We’ve Learned More About How to Appear in AI Answers

Thanks to some recent experiments and research in the marketing world (and an unfortunate, manipulative attack by a Reddit mod), we’ve learned a lot more about how to influence the answers AI tools provide. This is particularly relevant for those seeking to have their brand names (or websites) appear when ChatGPT, CoPilot, Claude, Gemini, or others are asked for “the best product/service/provider” in a given space.

When those types of answers are sought, LLMs have a strong bias to brands that frequently appear in documents across the web (even if those mentions aren’t on particularly relevant or trustworthy sources), are referenced in recent documents (even if those docs include false, post-hoc manipulated dates), and that have positive mentions specifically on Reddit and YouTube (which seem to still hold particular sway with AI answers).

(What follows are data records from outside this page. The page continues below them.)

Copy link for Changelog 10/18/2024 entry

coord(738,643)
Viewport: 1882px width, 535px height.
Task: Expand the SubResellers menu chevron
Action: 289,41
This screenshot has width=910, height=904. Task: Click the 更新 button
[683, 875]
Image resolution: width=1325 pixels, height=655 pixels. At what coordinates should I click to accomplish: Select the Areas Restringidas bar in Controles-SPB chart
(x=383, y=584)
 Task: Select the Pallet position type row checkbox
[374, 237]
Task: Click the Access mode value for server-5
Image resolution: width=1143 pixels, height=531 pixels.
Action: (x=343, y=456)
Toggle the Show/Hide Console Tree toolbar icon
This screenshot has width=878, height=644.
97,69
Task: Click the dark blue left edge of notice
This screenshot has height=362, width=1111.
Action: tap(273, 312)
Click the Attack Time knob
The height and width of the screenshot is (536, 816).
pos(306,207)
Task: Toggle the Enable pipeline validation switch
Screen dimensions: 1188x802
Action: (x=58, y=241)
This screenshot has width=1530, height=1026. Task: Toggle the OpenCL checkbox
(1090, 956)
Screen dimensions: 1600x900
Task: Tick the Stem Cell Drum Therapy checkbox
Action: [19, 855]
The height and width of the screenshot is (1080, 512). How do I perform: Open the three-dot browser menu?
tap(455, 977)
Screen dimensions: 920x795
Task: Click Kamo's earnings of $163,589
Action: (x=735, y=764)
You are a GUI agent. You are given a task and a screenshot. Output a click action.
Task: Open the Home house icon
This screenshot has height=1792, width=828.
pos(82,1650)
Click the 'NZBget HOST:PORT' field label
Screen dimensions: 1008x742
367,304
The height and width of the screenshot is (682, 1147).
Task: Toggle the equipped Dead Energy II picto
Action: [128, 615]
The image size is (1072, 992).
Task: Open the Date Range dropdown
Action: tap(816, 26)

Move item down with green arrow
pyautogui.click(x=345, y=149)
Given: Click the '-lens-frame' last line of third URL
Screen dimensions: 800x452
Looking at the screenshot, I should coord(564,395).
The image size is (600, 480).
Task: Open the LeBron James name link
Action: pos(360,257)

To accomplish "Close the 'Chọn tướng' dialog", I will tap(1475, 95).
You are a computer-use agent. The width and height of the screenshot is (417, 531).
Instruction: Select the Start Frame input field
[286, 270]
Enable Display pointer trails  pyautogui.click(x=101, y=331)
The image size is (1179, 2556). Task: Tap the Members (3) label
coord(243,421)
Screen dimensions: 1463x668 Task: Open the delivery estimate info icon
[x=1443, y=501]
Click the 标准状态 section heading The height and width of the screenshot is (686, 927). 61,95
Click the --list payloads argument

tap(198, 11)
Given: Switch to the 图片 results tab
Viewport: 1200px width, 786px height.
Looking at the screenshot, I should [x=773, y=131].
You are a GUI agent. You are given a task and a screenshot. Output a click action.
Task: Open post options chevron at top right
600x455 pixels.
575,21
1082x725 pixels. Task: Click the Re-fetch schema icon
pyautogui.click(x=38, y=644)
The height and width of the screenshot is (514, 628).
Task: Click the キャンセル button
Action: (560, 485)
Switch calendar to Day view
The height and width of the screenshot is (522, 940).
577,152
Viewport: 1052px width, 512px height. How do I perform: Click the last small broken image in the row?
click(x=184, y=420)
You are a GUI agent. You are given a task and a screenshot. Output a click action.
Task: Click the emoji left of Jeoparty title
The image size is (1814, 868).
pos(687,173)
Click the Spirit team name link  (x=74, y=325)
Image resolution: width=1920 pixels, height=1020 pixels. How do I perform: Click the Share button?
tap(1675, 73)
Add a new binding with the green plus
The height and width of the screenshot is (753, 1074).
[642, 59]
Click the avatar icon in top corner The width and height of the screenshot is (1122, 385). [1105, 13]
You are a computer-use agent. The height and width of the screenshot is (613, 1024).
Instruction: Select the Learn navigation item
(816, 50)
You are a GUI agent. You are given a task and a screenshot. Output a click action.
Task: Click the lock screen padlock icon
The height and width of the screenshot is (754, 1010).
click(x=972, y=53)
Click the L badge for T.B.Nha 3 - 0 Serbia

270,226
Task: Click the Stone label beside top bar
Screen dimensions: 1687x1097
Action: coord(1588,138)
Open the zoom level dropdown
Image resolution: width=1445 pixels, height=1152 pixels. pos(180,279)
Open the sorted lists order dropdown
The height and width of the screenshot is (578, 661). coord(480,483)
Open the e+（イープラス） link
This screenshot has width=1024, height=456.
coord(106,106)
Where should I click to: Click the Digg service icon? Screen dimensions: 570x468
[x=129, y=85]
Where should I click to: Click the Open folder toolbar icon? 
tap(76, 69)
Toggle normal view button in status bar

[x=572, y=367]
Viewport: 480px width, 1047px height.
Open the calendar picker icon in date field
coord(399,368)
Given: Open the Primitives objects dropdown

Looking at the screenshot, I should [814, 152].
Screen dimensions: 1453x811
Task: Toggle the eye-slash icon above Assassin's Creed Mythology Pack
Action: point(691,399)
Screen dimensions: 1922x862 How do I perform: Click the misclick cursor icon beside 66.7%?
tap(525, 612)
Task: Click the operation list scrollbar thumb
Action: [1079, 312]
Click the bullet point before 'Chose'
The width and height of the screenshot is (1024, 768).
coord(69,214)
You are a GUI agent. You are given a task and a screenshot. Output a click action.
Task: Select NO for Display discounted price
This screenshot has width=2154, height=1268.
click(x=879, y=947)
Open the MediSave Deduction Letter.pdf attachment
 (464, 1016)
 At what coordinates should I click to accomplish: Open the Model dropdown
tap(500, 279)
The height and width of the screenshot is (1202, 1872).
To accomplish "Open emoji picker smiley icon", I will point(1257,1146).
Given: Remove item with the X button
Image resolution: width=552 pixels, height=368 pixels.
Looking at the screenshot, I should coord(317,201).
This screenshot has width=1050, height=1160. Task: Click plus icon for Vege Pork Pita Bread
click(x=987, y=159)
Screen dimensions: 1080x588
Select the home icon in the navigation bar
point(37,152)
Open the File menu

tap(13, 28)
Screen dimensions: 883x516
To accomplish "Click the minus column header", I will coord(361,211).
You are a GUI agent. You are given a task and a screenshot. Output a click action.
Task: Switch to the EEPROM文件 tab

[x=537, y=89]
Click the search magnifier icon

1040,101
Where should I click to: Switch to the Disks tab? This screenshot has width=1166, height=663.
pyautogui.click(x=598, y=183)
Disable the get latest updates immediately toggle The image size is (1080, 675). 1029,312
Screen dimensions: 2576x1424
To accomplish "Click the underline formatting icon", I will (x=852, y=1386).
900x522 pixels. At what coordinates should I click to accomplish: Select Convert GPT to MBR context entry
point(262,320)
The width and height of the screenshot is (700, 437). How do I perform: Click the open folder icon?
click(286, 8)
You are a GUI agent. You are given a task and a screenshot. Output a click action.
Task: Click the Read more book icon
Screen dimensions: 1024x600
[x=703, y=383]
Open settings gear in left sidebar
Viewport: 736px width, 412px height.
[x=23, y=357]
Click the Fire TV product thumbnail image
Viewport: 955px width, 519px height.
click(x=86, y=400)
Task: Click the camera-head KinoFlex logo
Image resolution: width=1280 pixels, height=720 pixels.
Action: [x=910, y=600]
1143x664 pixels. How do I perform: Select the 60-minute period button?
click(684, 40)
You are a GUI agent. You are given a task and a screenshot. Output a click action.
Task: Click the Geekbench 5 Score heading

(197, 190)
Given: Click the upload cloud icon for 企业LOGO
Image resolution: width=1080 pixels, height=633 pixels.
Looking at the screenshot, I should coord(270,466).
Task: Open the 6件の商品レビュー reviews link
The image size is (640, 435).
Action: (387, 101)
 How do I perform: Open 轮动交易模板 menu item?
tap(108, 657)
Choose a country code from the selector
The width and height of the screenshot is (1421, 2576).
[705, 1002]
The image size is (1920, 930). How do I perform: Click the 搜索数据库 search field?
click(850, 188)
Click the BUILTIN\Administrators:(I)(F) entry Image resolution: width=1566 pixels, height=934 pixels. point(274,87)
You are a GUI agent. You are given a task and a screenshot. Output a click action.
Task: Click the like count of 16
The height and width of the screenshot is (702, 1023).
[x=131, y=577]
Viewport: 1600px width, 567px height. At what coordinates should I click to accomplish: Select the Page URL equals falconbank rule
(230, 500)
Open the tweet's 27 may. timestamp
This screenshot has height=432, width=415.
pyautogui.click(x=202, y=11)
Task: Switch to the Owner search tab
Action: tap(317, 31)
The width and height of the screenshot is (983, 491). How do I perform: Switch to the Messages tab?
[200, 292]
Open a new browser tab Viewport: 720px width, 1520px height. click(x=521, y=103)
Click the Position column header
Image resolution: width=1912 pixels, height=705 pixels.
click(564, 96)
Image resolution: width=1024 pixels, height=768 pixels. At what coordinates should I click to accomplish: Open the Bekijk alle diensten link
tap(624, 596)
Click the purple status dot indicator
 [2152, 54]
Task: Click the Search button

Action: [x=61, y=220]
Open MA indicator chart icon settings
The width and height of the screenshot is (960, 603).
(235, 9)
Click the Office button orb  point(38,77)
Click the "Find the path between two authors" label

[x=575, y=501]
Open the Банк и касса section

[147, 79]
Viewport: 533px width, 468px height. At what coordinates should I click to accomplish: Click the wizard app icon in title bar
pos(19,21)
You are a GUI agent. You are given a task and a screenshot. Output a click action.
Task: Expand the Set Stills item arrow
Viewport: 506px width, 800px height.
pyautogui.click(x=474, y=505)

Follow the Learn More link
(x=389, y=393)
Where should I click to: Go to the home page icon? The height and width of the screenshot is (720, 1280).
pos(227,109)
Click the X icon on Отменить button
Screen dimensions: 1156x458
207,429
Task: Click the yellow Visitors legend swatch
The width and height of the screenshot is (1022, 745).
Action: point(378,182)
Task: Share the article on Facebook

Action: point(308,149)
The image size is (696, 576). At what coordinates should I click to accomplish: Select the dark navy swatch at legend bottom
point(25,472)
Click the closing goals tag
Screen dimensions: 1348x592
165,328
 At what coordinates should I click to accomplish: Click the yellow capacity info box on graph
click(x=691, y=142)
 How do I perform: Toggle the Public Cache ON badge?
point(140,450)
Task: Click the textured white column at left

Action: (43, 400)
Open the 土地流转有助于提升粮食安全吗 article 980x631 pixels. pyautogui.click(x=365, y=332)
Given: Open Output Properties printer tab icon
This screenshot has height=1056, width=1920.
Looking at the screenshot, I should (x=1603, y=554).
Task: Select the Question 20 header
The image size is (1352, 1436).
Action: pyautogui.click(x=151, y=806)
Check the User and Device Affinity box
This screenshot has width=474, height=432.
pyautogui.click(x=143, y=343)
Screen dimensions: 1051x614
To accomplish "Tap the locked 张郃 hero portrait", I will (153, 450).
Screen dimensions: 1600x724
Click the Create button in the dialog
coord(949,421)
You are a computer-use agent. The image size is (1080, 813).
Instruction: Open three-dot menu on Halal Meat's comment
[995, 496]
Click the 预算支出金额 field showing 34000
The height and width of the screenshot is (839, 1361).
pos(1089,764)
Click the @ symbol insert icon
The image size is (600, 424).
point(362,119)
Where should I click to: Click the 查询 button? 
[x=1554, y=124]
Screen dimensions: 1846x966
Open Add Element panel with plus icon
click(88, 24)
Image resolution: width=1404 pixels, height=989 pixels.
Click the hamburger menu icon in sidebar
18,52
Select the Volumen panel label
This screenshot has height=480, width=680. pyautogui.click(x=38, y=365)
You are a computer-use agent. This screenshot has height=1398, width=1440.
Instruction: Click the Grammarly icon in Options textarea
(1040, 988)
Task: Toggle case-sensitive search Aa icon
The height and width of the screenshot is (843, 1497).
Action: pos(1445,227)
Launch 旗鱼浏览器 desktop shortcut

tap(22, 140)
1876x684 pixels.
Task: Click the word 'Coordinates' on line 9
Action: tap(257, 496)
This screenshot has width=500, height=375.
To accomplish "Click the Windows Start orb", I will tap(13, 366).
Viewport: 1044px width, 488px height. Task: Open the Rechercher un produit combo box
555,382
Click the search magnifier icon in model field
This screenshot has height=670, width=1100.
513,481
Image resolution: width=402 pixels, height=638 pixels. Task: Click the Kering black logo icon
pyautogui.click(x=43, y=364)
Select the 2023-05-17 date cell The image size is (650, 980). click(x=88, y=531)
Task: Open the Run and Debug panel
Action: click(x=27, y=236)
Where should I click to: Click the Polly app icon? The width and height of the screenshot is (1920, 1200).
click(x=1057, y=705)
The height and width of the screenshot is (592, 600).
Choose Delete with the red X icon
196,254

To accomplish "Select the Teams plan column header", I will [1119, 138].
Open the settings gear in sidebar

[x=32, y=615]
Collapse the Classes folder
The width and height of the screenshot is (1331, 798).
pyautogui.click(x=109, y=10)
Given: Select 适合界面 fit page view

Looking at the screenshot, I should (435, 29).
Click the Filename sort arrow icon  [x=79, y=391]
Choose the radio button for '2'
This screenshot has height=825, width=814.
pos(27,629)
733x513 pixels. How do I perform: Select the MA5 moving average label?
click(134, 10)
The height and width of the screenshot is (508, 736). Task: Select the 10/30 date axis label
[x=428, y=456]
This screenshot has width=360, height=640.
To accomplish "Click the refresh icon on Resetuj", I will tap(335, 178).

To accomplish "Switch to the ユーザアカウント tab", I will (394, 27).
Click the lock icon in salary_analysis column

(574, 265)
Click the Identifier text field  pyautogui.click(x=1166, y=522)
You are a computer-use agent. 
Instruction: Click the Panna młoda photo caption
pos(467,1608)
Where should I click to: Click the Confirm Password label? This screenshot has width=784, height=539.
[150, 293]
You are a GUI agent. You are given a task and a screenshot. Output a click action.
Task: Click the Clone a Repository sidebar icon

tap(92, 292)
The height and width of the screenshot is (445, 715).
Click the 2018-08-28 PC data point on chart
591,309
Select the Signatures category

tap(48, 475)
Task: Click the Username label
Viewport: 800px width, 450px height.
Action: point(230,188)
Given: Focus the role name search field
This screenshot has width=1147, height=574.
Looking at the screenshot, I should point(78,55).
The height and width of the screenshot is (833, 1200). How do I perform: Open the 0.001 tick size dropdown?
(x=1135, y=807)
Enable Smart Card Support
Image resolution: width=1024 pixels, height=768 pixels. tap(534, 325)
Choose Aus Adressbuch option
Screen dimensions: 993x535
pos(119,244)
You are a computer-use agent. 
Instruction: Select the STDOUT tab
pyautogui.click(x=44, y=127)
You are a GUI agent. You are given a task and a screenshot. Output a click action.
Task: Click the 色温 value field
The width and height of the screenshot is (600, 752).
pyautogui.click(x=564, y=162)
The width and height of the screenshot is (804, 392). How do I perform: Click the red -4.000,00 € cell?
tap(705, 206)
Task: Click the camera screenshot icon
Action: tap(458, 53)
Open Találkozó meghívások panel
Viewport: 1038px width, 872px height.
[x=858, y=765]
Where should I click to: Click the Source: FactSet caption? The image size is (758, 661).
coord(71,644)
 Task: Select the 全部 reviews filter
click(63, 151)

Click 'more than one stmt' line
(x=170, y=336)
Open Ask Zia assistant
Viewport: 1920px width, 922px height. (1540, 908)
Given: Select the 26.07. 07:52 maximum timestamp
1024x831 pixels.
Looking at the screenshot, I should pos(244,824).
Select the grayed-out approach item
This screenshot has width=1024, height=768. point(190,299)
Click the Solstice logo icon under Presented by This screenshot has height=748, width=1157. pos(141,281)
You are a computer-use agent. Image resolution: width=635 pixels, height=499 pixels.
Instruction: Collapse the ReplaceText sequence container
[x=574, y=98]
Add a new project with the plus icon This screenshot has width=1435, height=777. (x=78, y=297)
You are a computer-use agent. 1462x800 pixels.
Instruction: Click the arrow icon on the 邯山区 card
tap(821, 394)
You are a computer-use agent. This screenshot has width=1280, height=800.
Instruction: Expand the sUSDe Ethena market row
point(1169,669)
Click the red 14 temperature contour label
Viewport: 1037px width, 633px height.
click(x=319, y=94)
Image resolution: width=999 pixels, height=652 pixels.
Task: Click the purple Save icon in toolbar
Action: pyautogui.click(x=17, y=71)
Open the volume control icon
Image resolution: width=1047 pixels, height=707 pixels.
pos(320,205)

If this sounds like a recipe for using spam techniques to change AI answers fast, well my friend, you’re paying attention. As Wil Reynolds showed, there are a lot of SEO agencies already using this tactic for themselves.

Transcript:

I think we’re learning a lot more about how to influence LLMs.

And to be honest, it’s pretty easy. So my buddy, Ross Hudgens, who’s a SparkToro investor, thank you, Ross, talked today on LinkedIn, I’ll link to it in the comments about this idea of putting best x software, best x agency, best x your product category articles up all over the web and on your own website and maybe on like Substack and social media platforms and how this works. And I replied and said, hey, I’ve noticed that some people are spamming these, like essentially creating these relatively low quality articles, just putting them everywhere, making themselves at the top of the list and seeing results in ChatGPT, in Perplexity, in, Claude.

And Nick, who did the study with him, said that’s exactly what he’s seeing too. Then we saw this, today from Chris Long, which is researchers who put a fake publication date into their content and saw massively improved AI visibility. So essentially they jumped hundreds of positions in what the LLM would show when they said that the publication date was very recent. So it appears that unlike Google, these LLMs don’t sort of have the spam and manipulation and intelligence signals to figure out when they’re getting manipulated.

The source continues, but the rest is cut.